Колька встрепенулся:
– Что ты говоришь, папа?!
– Вот это «папа», беспокойство и неравнодушие к родителю стоит того, чтобы жить.
Пацан опять зашёлся в рыданиях. Это давило на психику, но никто не стал укорять.
Через некоторое время мальчик затих – уснул. Видимо, сработала защита нервной системы. Организм не в состоянии находиться в постоянном стрессе.
– Вы не обижайтесь на меня, возможно, я вспылил. – Председатель высвободил руку из-под головы Коли. – Вообще-то я философски отношусь к смерти. Ведь это просто обратная сторона жизни. Не было бы жизни, не было бы смерти. Мы же все когда-нибудь… Разница лишь в том, как и когда. Главное, как.
– А мне ближе – подальше, в смысле, это «когда», – сказал Алексей с грустными нотками в голосе. – «Есть у нас ещё дома дела, да и просто хотелось пожить». Ну, так, в нашем времени, поёт группа «Чайф».
– Что за группа? Что значит «чайф»?
– Так, в двух словах не передать…
– Всё же попробуйте, расскажите о вашем э-э-э… времени.
– Вы же не верите.
– Зато я люблю сказки.
За разговорами прошла ночь. Федотыч был настолько обескуражен и потрясён тем, что успели рассказать ребята, что поначалу отказывался верить. С другой стороны понимал, что некоторые подробности описания механизмов, автомобилей, самолётов, оружия, ракет придумать трудно. Так же как и детали социального устройства современного общества или быта людей в двадцать первом веке. А вот насчёт политических преобразований, произошедших в стране к началу двадцать первого века, кажется, так и не поверил, или просто не захотел. Правда, краткую историю Великой Отечественной войны, особенно её итоги, выслушал с явным удовлетворением. Только никак не мог понять, почему она началась не в 39-м, а, по словам рассказчиков, в 41-м. Никак не мог врубиться в возможность параллельных реальностей. Вообще, создавалось впечатление, что у мужика от полученной информации крыша поехала. Немудрено: с одной стороны, знаешь, что этого не может быть, а с другой, понимаешь, что так правдоподобно и детально врать невозможно.
***
Когда солнечные лучи протиснулись сквозь щели сарая, дверь распахнулась, и на пороге возник офицер с переводчиком.
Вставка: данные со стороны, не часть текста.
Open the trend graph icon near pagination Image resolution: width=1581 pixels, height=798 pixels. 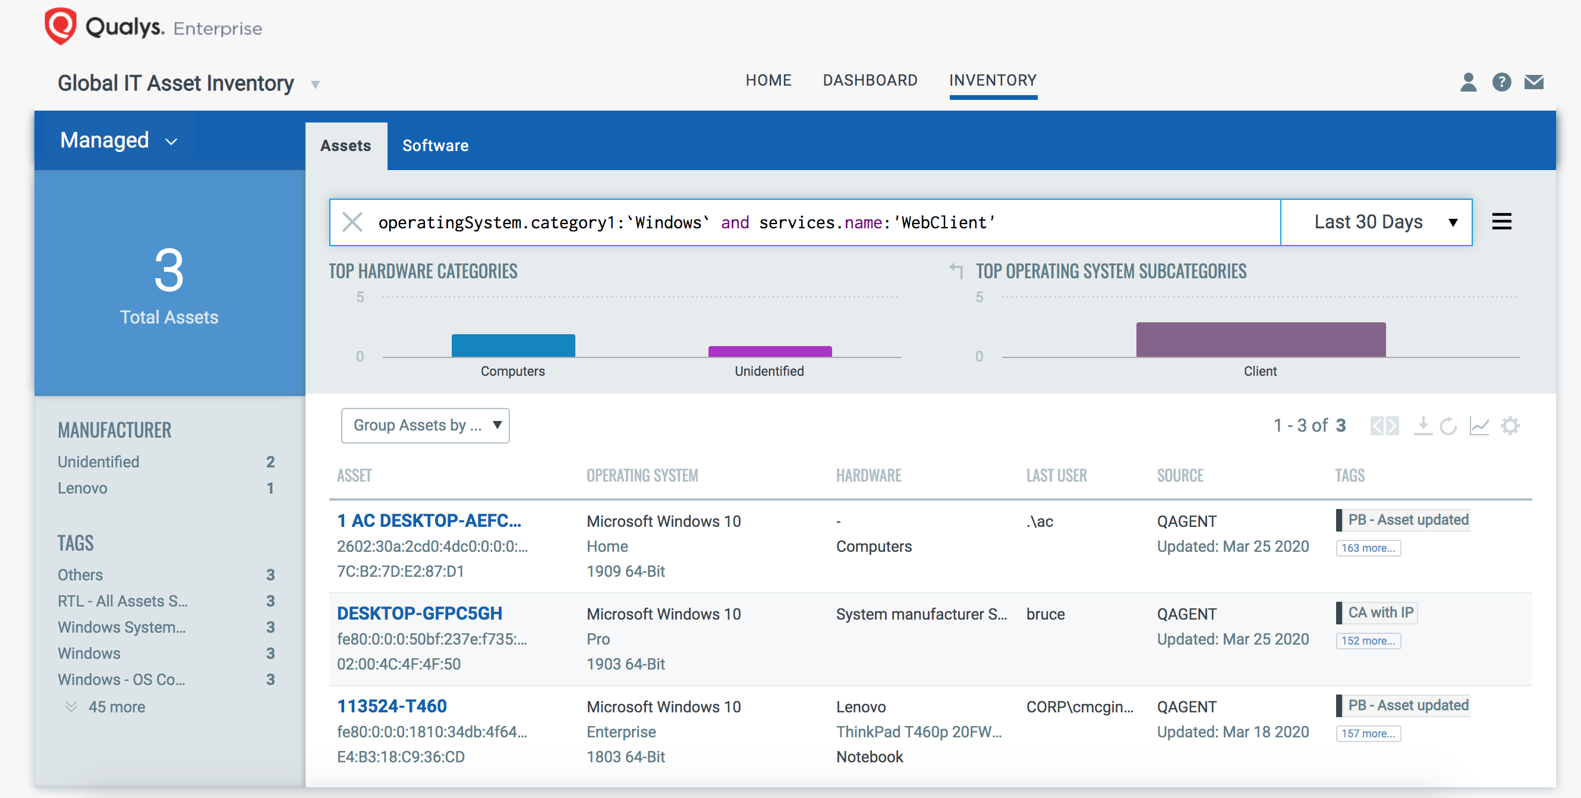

Начинался допрос. Каждого выводили поодиночке.
Допрашивали селян часа три.
– Федотыч, кажется, сдали тебя. – К председателю подошёл мужик в рваной рубахе. – Били. Я ничего не сказал, но кто-то до меня. Ну, в смысле, что ты коммунист.
– Кто бы сомневался.
Председатель горделиво поднял голову и громко сказал:
– Никого не виню, односельчане. Не каждый пытки выдержит. Простите, коли что не так было.
– Да погоди ты, Федотыч, раньше времени себя хоронить, воскликнул мужичок в заляпанных кровью штанах и разодранной косоворотке.
– Успокойся, Савелий, не обдристаюсь я, ежели чего. Ребятки, – обратился Федотыч уже к Гене и Алексею, – если выживете, возьмите Кольку в свой лучший мир будущего, в двадцать первый век. Господи, что я несу… – уже себе под нос закончил председатель.
Гена и Алексей отошли в сторону, сели на кучу сена.
– Как оно духмяно пахнет! – Гена поднёс просушенные стебли колосьев к носу.
– Особенно, если на него срыгнёшь, – попытался безобидно пошутить Лёха.
– Сука ты!
– Прости, я сам чуть не блеванул тогда. Видишь, лежит человек. Судьба его закончилась. А ради чего он жил? Мы не узнаем, да и он, скорее всего, не успел понять.
Помолчали.
– Ген, а ради чего ты живешь? Ради чего я живу? Ради чего всё человечество живет? Ради того, чтобы вот так бессмысленно друг друга уничтожать? Ведь посмотри, вся история нашей цивилизации – это войны, создание…
– Вот только не надо говорить о совершенствовании орудий смерти для уничтожения себе подобных. Ты, как журналист, знаешь, что это банально.